Center for Nanostructured & Biomimetic Interfaces (CNBI)

Sudeshna Pal

The CNBI is located in the Department of Chemical Engineering & Materials Science at Michigan State University. CNBI consists of 11 researchers from Michigan State University, the Michigan Molecular Institute and Neogen Corporation. Dr. Mark Worden is the Director of CNBI. The mission of CNBI is to develop nanostructured, biomimetic-interface architectures that express membrane-protein activities and can be used to produce high-value devices and processes.

Nanostructured Biomimetic Interface:

A nanostructured biomimetic interface as shown in Fig.1 can be thought to be an artificial cell membrane. Living cells carry out many vital processes using cell membranes that consist mainly of lipid bilayer and membrane proteins. These functions can be reproduced in the laboratory using biomimetic interfaces, whose structure mimics that of a cell membrane. Since the thickness of lipid bilayers and proteins is about 5nm, research on biomimetic interfaces represents an integration of Biotechnology and Nanotechnology [4].

Membrane Protein Explanation

Fig. 1. Biomimetic Interface bound to a Electrode.
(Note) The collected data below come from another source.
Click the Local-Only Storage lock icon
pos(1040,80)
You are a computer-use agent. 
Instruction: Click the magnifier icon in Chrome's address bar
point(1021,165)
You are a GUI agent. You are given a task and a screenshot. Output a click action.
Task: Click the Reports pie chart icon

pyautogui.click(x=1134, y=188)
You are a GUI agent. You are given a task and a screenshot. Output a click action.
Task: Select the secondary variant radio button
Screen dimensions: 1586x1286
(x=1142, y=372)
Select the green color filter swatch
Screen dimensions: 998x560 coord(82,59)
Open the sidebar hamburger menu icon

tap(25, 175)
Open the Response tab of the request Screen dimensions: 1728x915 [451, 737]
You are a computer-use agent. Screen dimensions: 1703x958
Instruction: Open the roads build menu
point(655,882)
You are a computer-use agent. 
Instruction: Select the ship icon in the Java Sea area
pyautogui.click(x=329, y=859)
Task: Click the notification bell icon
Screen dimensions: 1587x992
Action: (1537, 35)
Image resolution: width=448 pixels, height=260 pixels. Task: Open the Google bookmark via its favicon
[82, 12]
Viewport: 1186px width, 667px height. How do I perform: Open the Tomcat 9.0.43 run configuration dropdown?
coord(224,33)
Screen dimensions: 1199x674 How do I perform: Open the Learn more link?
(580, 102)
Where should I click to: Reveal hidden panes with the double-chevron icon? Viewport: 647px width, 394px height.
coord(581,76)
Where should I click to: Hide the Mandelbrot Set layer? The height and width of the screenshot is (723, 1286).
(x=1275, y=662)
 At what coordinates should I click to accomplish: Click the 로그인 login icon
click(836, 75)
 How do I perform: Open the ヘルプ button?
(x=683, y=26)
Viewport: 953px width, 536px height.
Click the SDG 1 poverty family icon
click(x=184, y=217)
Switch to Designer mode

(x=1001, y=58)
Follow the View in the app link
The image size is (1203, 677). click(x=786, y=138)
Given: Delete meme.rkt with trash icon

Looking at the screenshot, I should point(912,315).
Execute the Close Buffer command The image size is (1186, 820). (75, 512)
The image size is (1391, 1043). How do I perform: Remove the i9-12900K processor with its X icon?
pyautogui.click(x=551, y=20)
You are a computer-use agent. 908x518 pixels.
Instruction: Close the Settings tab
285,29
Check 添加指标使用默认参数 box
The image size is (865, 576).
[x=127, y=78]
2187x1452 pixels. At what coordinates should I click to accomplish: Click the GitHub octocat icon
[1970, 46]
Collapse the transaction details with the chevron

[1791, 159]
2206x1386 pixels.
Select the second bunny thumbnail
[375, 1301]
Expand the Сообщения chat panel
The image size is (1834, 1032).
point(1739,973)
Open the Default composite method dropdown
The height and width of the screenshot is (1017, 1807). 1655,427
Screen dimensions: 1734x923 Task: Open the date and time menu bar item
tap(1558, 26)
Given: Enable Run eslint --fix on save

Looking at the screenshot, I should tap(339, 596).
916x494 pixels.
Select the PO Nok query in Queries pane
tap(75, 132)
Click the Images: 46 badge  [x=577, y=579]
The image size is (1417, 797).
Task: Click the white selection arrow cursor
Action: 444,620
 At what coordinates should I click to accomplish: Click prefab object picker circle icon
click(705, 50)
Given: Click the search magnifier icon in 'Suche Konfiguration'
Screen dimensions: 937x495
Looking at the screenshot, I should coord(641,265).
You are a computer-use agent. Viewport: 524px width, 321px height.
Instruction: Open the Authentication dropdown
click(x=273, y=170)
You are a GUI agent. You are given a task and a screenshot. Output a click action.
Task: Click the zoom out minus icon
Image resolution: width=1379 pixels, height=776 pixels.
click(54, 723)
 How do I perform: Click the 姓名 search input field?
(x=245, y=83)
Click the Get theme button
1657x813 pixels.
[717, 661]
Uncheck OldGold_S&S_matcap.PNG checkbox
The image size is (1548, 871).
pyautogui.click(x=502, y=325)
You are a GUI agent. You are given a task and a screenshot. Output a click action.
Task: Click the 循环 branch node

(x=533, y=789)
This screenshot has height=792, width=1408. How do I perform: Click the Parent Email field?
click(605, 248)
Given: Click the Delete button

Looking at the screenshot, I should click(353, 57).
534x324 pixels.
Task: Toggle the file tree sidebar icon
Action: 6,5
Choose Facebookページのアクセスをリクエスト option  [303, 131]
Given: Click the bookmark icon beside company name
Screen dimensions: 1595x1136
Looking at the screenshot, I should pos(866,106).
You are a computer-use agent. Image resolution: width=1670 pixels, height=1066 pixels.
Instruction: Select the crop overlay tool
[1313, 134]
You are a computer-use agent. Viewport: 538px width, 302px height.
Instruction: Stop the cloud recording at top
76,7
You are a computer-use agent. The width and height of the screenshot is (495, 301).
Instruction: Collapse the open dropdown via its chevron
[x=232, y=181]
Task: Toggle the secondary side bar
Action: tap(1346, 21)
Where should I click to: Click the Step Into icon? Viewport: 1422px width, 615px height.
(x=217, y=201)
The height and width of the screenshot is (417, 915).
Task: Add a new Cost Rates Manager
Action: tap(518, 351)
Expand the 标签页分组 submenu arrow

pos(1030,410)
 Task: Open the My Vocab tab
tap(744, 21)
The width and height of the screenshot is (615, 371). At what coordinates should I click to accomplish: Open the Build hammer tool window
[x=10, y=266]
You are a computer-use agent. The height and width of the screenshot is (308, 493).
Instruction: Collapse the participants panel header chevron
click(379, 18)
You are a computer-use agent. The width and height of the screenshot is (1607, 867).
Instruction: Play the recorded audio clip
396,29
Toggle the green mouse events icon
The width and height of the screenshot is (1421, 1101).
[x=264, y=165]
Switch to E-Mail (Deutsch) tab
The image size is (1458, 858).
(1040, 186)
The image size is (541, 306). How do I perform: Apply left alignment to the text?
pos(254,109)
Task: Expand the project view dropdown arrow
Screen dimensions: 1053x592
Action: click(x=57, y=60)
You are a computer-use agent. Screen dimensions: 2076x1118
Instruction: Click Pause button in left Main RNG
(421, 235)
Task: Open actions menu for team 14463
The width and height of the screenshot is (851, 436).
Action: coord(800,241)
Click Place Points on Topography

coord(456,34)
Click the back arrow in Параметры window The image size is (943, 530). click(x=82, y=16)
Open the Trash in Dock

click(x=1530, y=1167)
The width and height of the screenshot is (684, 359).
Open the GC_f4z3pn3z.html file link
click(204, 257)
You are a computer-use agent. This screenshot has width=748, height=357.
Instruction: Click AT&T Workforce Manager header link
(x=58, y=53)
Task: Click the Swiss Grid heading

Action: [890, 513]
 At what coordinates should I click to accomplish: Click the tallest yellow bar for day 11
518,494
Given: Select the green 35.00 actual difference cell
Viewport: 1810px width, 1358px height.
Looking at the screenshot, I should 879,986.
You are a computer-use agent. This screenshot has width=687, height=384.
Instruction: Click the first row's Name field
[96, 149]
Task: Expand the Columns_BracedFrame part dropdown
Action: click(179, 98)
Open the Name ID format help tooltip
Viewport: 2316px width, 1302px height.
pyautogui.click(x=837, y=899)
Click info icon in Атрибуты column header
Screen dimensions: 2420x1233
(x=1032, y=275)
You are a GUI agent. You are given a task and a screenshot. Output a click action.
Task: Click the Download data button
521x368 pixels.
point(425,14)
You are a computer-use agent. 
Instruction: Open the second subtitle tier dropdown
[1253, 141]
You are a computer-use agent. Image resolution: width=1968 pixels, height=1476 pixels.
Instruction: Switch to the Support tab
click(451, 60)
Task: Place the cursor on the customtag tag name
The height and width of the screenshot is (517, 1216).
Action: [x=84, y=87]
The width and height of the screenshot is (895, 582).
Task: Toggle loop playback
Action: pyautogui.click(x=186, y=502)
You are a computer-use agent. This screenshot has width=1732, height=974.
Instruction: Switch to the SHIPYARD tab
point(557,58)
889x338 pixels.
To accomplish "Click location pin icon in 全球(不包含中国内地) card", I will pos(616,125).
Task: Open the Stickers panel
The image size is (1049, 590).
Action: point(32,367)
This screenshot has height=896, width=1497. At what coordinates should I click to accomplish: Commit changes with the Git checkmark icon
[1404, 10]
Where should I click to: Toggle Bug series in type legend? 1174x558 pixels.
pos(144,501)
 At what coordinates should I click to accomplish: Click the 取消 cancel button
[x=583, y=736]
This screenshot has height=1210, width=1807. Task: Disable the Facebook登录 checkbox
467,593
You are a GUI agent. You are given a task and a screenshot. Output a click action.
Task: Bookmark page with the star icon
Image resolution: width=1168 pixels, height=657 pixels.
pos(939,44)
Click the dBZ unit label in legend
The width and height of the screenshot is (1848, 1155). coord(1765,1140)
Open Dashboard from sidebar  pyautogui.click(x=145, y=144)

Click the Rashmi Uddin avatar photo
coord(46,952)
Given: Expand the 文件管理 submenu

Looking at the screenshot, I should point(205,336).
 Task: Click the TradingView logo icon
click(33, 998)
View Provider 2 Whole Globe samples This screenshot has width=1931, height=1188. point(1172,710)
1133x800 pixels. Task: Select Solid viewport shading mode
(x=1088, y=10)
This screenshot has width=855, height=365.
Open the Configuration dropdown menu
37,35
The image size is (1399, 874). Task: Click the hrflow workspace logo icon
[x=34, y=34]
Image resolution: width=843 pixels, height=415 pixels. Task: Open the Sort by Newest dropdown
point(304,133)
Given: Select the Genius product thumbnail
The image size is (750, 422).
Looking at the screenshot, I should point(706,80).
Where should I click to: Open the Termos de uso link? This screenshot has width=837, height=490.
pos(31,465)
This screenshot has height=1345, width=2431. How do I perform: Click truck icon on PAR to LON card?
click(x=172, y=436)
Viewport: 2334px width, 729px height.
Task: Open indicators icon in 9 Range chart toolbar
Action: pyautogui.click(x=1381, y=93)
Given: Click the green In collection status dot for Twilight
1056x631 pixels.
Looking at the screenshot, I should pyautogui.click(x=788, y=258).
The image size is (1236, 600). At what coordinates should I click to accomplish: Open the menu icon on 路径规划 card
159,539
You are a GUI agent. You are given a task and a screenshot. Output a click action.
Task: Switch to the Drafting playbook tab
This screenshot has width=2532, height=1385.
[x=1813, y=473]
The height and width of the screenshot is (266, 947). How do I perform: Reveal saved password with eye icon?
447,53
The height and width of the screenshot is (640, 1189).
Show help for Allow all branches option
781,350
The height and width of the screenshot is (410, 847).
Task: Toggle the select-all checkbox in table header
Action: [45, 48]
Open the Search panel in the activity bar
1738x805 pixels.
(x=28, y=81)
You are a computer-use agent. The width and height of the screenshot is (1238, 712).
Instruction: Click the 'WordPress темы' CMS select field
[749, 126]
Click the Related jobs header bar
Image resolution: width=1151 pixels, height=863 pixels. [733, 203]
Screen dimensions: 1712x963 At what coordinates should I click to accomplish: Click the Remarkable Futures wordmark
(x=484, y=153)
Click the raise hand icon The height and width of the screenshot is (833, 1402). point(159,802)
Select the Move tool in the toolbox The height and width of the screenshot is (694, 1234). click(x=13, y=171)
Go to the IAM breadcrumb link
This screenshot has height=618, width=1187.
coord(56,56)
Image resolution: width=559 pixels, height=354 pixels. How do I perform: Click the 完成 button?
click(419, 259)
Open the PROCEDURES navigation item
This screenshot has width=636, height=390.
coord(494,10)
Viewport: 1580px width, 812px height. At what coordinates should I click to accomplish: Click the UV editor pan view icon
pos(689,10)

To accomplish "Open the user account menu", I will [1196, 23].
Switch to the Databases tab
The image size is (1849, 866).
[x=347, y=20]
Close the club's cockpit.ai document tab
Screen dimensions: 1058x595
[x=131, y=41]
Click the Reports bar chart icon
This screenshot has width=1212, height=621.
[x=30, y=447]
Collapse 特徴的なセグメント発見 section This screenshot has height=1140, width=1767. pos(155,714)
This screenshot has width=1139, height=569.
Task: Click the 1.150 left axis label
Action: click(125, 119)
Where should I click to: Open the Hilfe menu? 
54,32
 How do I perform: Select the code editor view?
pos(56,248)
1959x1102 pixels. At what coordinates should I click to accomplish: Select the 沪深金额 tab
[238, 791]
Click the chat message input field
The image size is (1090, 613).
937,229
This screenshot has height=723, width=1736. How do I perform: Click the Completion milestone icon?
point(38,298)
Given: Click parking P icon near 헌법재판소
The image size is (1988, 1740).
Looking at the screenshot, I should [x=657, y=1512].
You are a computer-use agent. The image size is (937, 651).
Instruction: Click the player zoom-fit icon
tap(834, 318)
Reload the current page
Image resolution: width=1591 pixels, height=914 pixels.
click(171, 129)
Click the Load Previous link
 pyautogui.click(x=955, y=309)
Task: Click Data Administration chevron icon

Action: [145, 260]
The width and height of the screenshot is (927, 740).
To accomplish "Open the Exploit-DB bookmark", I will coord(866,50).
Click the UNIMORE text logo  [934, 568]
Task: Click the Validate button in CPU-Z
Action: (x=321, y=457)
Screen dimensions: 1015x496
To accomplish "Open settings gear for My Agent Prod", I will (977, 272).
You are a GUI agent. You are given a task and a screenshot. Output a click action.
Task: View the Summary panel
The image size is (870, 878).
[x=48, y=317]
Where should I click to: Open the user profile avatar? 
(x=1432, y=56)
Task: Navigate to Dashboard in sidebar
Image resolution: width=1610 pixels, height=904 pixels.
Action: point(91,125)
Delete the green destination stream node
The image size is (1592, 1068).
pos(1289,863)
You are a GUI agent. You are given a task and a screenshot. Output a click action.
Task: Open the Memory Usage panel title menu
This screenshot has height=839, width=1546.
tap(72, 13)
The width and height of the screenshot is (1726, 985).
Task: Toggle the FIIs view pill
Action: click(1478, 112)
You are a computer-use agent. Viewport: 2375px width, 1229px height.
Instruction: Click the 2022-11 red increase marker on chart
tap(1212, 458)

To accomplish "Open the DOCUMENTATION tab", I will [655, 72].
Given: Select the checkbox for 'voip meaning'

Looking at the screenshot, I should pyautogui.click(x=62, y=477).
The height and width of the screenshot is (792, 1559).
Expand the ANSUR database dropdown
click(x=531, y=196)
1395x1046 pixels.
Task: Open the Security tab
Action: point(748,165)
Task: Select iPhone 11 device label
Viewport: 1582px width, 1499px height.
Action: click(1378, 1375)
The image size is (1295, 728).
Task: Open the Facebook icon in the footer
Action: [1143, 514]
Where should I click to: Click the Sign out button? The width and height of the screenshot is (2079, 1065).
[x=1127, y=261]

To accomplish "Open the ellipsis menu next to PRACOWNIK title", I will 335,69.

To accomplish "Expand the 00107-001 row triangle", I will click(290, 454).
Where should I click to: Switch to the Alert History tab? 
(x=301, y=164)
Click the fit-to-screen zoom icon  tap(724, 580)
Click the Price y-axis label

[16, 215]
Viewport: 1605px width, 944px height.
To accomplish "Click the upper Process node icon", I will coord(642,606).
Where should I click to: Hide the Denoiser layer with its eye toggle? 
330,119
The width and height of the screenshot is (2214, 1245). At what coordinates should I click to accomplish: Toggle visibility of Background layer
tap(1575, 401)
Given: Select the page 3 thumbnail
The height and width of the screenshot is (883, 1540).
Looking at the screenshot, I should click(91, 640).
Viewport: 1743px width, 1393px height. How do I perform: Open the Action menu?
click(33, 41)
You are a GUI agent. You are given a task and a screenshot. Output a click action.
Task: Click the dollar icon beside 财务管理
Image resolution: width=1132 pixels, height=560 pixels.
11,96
Biomimetic Interfaces for Pharmaceutical Applications: The objectives of this project as proposed by Neeraj Kohli & co-workers are: to produce membrane proteins having medical relevance, to fabricate nanostructured and functional biomimetic interfaces based on membrane proteins and to characterize the interfaces using electrochemical techniques such as impedance spectroscopy and optical techniques. The membrane proteins currently under investigation are Neuropathy target Esterase (NTE), Transient receptor potential vanilloid (TRPV) family & Cytochrome C oxidase. NTE is a membrane protein in vertebrate neurons and is responsible for the ‘Lou Gehrig’s disease’ and other Motor Neuron diseases. Fully functional biosensors that can detect the activity of NTE as well as inhibit its esterase activity have been developed.

The changes in ion flow through the TRPV family proteins (VR1) due to mechanostimulation (effect of shear flow & pressure), elevated temperature and chemostimulation are being measured by Sachin Vaidya & co workers. Their objective is to develop an experimental system that can precisely control the above-mentioned variables and measure their influence on VR1 activity.

Another potential application of the biomimetic interfaces is in the development of silicon-based, high-throughput drug screening systems. Novel approaches for fabricating high density arrays of lipid bilayers have been developed using a combination of electrodeless deposition with microcontact printing [2]. The potential applications of this technique are in the fabrication of inexpensive electrodes.

Versatile Bioelectronic interfaces: Bioelectronic interfaces that allow dehydrogenase enzymes to communicate with electrodes have potential applications in biosensors and biocatalytic reactors. A major challenge in creation of such bioelectronic interface is to orient the enzyme, its cofactor, and an electron mediator properly with respect to the electrode in order to achieve efficient, multistep electron transfer. A versatile, new method that uses cysteine, an inexpensive, branched amino acid having sulfhydryl amino and carboxy functional groups have been used by Brian L. Hassler & co-workers [3] to achieve such orientation.


1)       Kohli, N.; Dvornic, P.; Kaganove, S.; Worden, M.; Lee, I.;(2004) “Nanostructured Cross-linkable via Ampphiphilic Dendrimer Stamping”, Macromolecular Rapid Communications, 25, 935-941.

2)       Kohli, N.; Worden, M.; Lee, I.;(2005) “Intact Transfer of Layered Bionanocomposite Arrays by Microcontact Printing” (Submitted).

3)       Hassler, B.; Worden, M.;(2005) “Versatile bioelectronic interfaces based on heterofunctional linking molecules” (Submitted)



I would like to thank Dr. Mark Worden for allowing me to visit the CNBI & graduate students Neeraj Kohli & Brian L. Hassler for discussing their projects with me.